ただ、養蚕にかかわる予祝行事は、小正月だけでなく、養蚕神の眷属である馬の日、初午に繭団子を供えたり、
蚕を掃きたてる直前、五月の初め頃に団子をつけた笹を奉納したり、また東北のオシラサマ信仰など、単独で多種多用に行われており、
そのような地域では、「まゆだま」=「繭玉」という認識は今も薄いようです。
越後では、絹より麻の織物
これに対して、越後では律令制の時代から、税を越後上布で納めており、
苧麻(ちょま・からむし)という植物を育て、糸を紡ぎ、農閑期の冬に上布・縮を織り、晒しました。
「繭=絹」とは別の、麻の織物である越後上布、縮という生業があった越後で「まいだま」「舞玉」と呼ぶことは興味深いことです。

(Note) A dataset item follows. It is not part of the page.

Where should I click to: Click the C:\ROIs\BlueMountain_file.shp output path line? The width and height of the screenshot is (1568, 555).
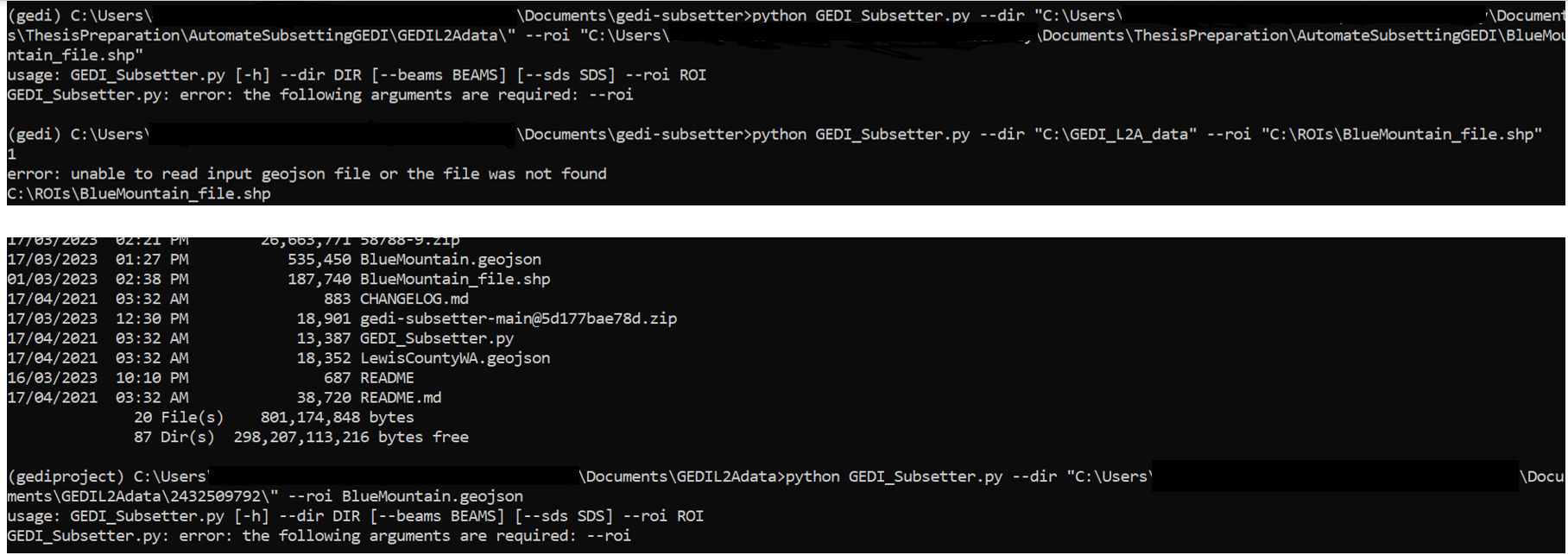coord(139,194)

『越後長岡領風俗問状答』(1813年前後)によれば、「稲穂、粟穂や目出度物の形したる煎餅などを飾る」、「餅花」の他に、
「藁だてふもののうち入れおき、蚕養うまねびして祝ひ侍る」というように、枝にはつけない「繭玉」もあり、
さらに、「餅花をも繭玉をもなべてまい玉と唱えり」との記述あります。
越後と近江は「米玉」
「まい玉」という呼び名が多く聞かれる地域、少なくとも越後と近江では、
「まい玉」は、「繭玉」の変化した言葉でなく、「米」そのものの予祝を表わしている言葉だと思うようになりました。
『北越雪譜』によれば、「餅花」が江戸時代初期にすでには諸国にあるということですし、
越後においては、江戸後期には今と同じような餅種の「まゆだませんべい」があったことが記録されています。
これからも少しづつ手探りで、このお呪いをしていた人々の願いとその象ったものについて、より深く知りたいと思います。